What does Matlab do?  If your choice is different, I am sure that we
will see bug reports about it.
In Matlab:
 str = 'aäbc'
str =
aäbc
str(1)
ans =
a
str(2)
ans =
ä
str(3)
ans =
b
str(4)
ans =
c
whos str
  Name      Size            Bytes  Class    Attributes
  str       1x4                 8  char               


So in Matlab one "char" has a size of 2 bytes. On the other hand, in Octave
one "char" has 1 byte.
This is a known difference.  Matlab uses wide chars (wchar_t) which is 16 bits, rather than regular char (8 bits).

Do we want to change the way Octave stores its char class? Initially I was
in favor of keeping the relation of 1 byte = 1 char (hence using UTF-8). But
it would make indexing more straight forward if we changed to UTF-16 (1
"char" = 2 bytes).

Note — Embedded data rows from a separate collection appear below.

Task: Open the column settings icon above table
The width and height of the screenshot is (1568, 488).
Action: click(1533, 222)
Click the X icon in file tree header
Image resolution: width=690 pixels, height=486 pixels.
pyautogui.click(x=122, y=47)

At least when it comes to the BMP which encompasses
characters from most current scripts.

A first step towards this could be to add "from_u8", "to_u8", ("from_u16",
"to_u16") methods to our char class. 
Than we would need to identify all places in the code where we construct
char arrays from external sources (.m files, terminal, reading from files,
...) and where we pass strings to external sources (library functions,
writing to files, ...).
When this is done we might be able to switch the internal representation
from C-"char" to "uint16_t" without breaking everything...

Do you think that this is feasible?

If we want perfect compatibility we may be driven this way, but it will be a lot of work.  Part of the point of Octave is to rely on good quality code found in external libraries, so there are a lot of interfaces (regexp in PCRE, file operations in stdlib, font rendering libraries, external programs via pipes like gnuplot, etc.).  Is the gain in compatibility going to be worth the pain of implementing this?